Cela fait maintenant deux ans que le régime syrien retient Mazen prisonnier, empêchant que l’écho d’une voix pacifique ne parvienne aux oreilles du monde. Le régime préfère, en effet, user de la force pour faire taire le peuple.
Ces deux années ont été rythmées par une routine abominable et implacable, celle d’une vie de prisonnier.
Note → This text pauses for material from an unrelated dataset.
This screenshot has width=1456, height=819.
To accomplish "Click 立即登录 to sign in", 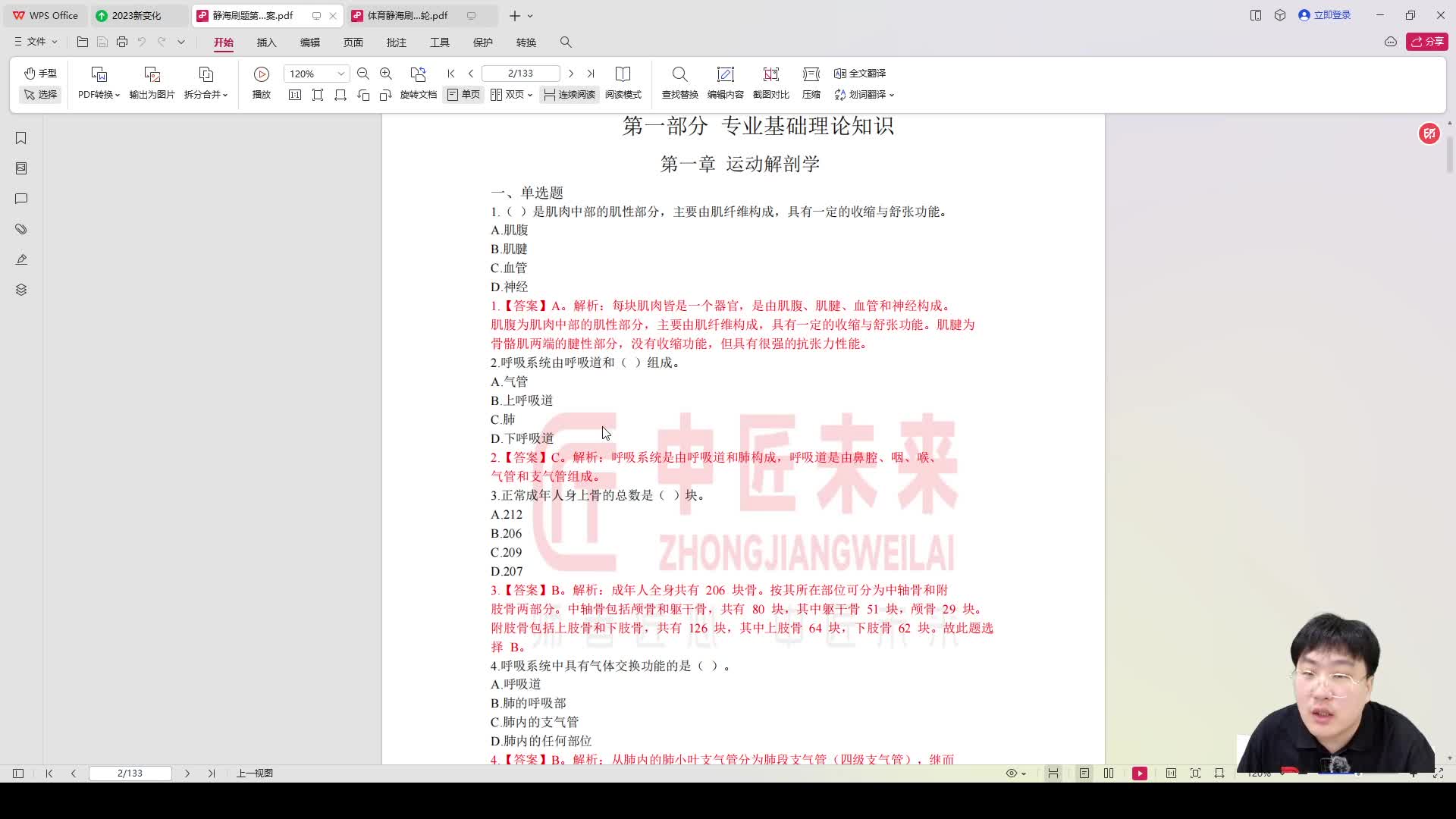I will [x=1324, y=14].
Mazen a tenté tant bien que mal de briser cette routine par des gestes simples : il a ainsi planté des lentilles et des pommes de terre dans une petite boîte de conserve vide et commencé un petit potager au cœur même du néant et du chaos qu’est la prison. En parallèle, pendant ces deux années, la Syrie a été plongée dans une anarchie sans nom, dans une catastrophe humanitaire inimaginable. Conséquences de la guerre civile qui ravage le pays. Pendant ces deux années, le gouvernement s’est acharné à conduire le pays vers sa propre destruction. Ce qui nous laisse incrédules sur ses annonces de réforme et de sortie de crise.
Une nouvelle audience doit se tenir aujourd’hui devant la cour antiterroriste de Damas dans le cadre du procès politique et truqué intenté à Mazen et à quatre autres membres du SCM, Hussein Gharir, Hani Zaitani, Mansour Al-Omari et Abdel Rahman Hamada, les deux premiers étant également détenus.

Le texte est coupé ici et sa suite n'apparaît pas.